I've got into a situation with PG I've never been into before. There is a financial reports table, containing some description of a transaction, with columns like date
, amount
and comment
. And this comment
field is often used to search for something case-insensitively. This is done best using where lower(comment) like '%some words%'
using trigram index:
create index report_comment_lower_trgm on report
using gin (lower(comment) gin_trgm_ops);
But I've been looking for one concrete thing and couldn't find, even though I knew it's there:
finreport=# select count(*) from report where lower(comment) like '%кредиторськ%';
count
-------
0
Yet, it turns out that just looking for a case-sensitive version works just fine:
finreport=# select count(*) from report where comment like '%Кредиторськ%';
count
-------
40
What is even going on? After reading some articles, it seems like the main reason for this is an incorrect collation, so I went to check:
finreport=# select datcollate, datctype from pg_database where datname = 'asd';
datcollate | datctype
------------+----------
C | C
Wow, well, obviously C
is not very correct when I'm looking at Ukrainian. Okay, is there a way to update collation? Some answers on Stack Overflow propose to just update pg_database
, which is immediately did. Any guesses what happens next?
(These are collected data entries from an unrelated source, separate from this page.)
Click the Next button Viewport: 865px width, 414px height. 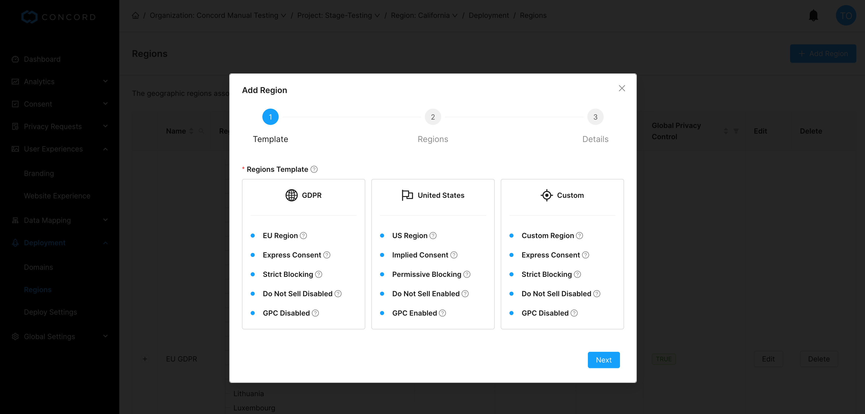(604, 360)
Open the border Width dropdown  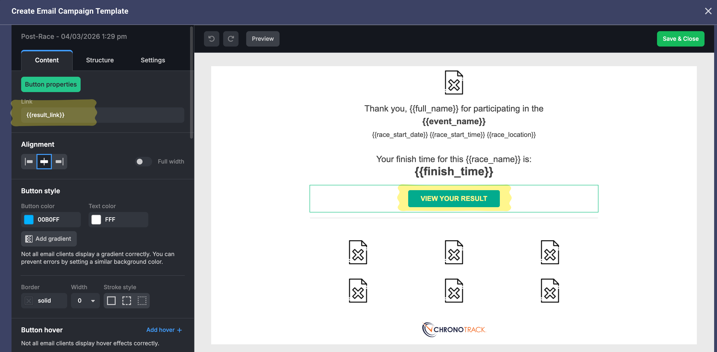coord(85,301)
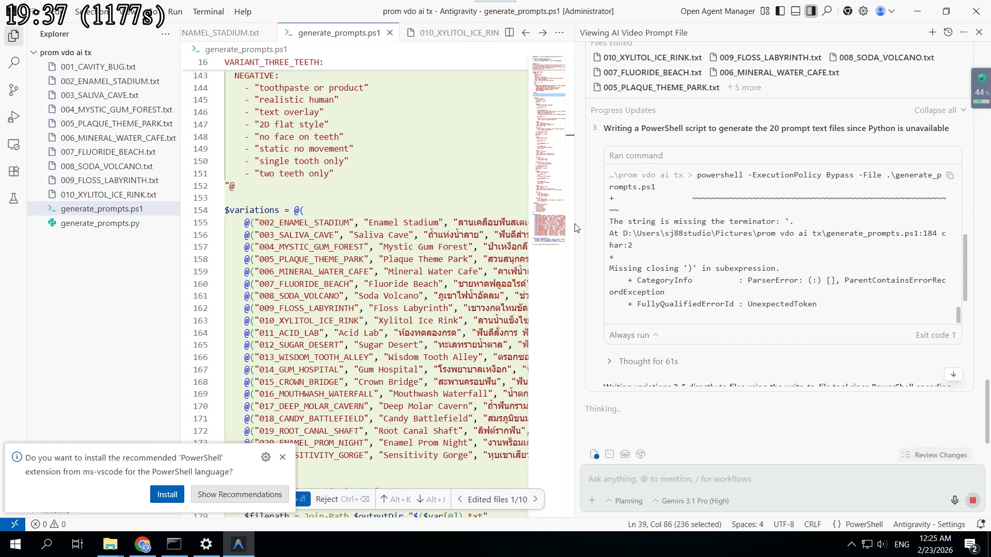
Task: Open Extensions view in activity bar
Action: tap(14, 171)
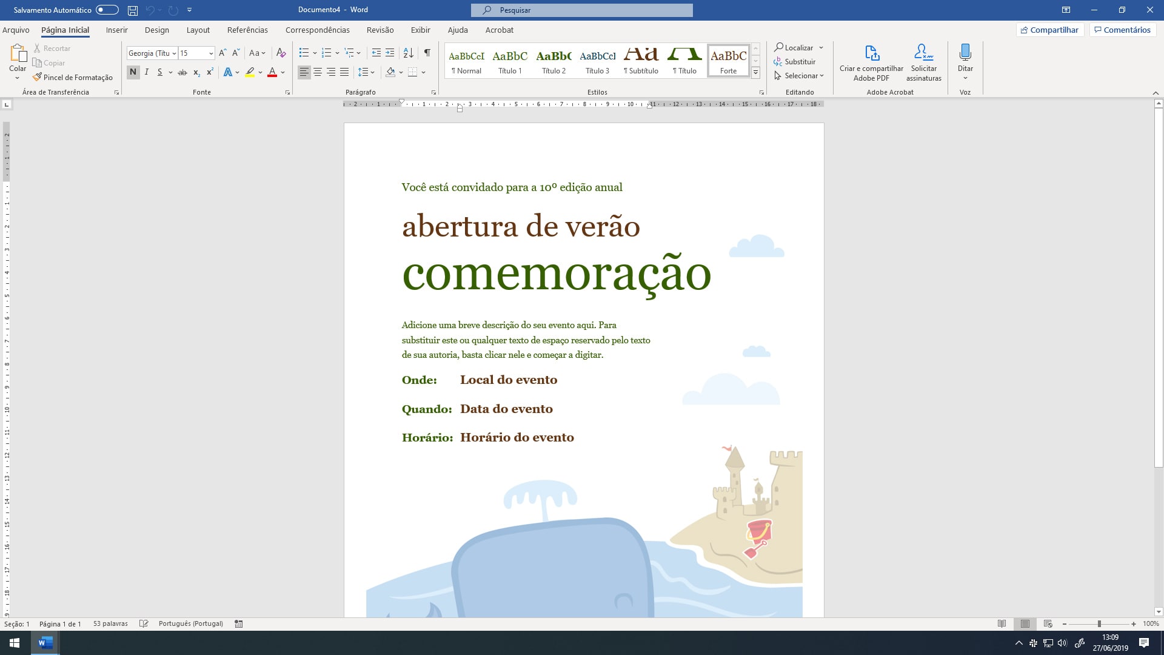Click the Ditar microphone icon
The height and width of the screenshot is (655, 1164).
tap(965, 53)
finreport=# select count(*) from report where lower(comment) like '%кредиторська%';
count
-------
11
finreport=# select count(*) from report where lower(comment) like '%кредиторська%';
count
-------
3
finreport=# select count(*) from report where lower(comment) like '%кредиторська%';
count
-------
7
I had not expected this! Well, I did all the things you do when things are going wrong: re-created index, analyzed table, restarted the database — and the last one finally changed something! It started giving me 0 rows back again. :)
Solution
Recreate database anew, so just dump and restore:
# stop all the things which can change db here
$ pg_dump finreport > finreport.dump
# Postgres complained about "template" having other collation
# and proposed using "template0". I have no idea what's the
# difference, but it worked.
$ createdb -l uk_UA.UTF-8 -E utf-8 --template=template0 qwe
$ psql qwe -f finreport.dump
# renaming databases
$ psql postgres -c "select pg_terminate_backend(pid) from pg_stat_activity where datname = 'finreport'"
$ psql postgres -c "alter database finreport rename to asd"
$ psql postgres -c "alter database qwe rename to finreport"
# don't forget to start all the stuff here and drop asd
This obviously resets everything, and it now works as intended.
I'm uncertain if various UTF-8 collations will be different. I hope not because in other case I have no idea how to deal with multiple languages in a single Postgres db.